Se! Se! Se! is a funky Talking Heads style global groove with itchy n’ scratchy guitars and Tom Tom Club-esque shouty stream-of-consciousness vocals. Haina-Haila is a tribal drum fest with Karn’s drunken master bassline and what sounds like Japanese schoolgirls (infact backing vocalists Eve, Nachiko and Yoko) chanting mantras over a Buddhist monk’s sermon. It is perhaps the greatest tribal drum, squelchy bass, Buddhist chant tune ever recorded. Tao-Tao ups the tempo with a flinty funk-pop workout. Side one’s closing track, Neo-Rice Music borrows the main riff from Tao-Tao and slows it down to a drowsy, dream-like drool.

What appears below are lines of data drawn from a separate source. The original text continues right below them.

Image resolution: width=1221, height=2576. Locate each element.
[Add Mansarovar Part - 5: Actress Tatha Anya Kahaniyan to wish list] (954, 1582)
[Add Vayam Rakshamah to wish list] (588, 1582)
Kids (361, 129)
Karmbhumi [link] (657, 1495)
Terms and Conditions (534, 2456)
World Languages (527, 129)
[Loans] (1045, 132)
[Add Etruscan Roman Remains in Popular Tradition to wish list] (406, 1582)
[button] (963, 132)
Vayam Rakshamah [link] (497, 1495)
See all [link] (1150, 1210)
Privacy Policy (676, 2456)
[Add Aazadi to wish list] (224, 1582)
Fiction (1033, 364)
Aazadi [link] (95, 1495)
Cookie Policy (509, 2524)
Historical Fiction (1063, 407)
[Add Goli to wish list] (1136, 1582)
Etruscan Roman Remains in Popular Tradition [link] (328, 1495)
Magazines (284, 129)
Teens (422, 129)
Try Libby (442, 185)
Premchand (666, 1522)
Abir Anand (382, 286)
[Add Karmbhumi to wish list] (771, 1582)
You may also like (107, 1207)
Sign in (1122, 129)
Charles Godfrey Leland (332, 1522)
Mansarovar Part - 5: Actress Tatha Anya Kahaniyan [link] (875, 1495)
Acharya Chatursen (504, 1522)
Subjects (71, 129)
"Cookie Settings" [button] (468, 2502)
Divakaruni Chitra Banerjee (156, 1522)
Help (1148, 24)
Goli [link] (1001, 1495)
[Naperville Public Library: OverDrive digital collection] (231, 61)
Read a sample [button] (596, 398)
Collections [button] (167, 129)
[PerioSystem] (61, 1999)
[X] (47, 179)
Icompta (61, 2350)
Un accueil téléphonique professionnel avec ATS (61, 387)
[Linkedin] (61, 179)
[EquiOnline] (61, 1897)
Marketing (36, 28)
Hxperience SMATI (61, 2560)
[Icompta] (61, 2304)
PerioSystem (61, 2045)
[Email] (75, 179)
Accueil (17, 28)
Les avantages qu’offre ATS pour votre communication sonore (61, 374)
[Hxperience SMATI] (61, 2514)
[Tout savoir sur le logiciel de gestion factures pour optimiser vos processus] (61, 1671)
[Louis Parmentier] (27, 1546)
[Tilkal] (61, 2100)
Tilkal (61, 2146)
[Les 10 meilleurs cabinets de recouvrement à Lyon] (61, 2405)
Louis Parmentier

On side 2, Kafka opens with a weird discordant cello sound effect over a dislocated voice that builds gradually with an synth-accordian/bubbly bassline (the midpoint between Kraftwerk’s The Model and Nirvana’s Come As You Are) jam. Rice Dog Jam barks it’s intentions in another take on Mutant Disco’s frantic arty post-funk with syncopated woofs, megaphone vocals and Toshio Nakanishi’s ‘preaching.’ Secret Party is a murky, underwater orgy of mysterious oozy sounds and textures for which the term ‘Balearic As Fuck’ could have been invented, whereas Silent Object is a beautiful ambient instrumental that evokes the calm meditative pools of a Japanese garden. The LP closes with Night In The Park, a Bowie-esque vocal over a traditional pop structure reminiscent of post-Eno Roxy.
With the ubiquitous assistance of Riuichi Sakamoto, Bill Nelson, Japan’s Mick Karn and Steve Jansen and with Tsuchiya not only providing vocals but playing everything from guitar, drums, synth and bass to bamboo percussion, koto and yokin, (Kiyohiko Semba also provides wadaiko, tsuzumi and tabla percussion) cynics could maybe criticise Rice Music as an exercise in plastic Orientalism for worthier-than-thou world music wannabes. Yet, at a time when the likes of Sakamoto, Bowie, Japan, Eno, Byrne and Nelson were blurring the boundaries between ethnic and experimental, traditional and transcendental, Rice Music is an LP that constantly throws up surprises and only underlines the energy and imagination of post-punk pop during this era.
The cover shows the artist sat at a desk in a fetching mauve trolly dolly meets International Rescue outfit. His heavily made-up, prettily androgynous face stares enigmatically into the distance, one hand balanced on his chin, the other plucking a guitar. To his left is a huge globe, angled to show Japan, China and the far east. The message is simple; the world is shrinking and old codes of sexuality and culture no longer matter. ‘New York-London-Paris-Munich-(Tokyo), everyone‘s talking about Pop Music! In 1982, anything appeared possible.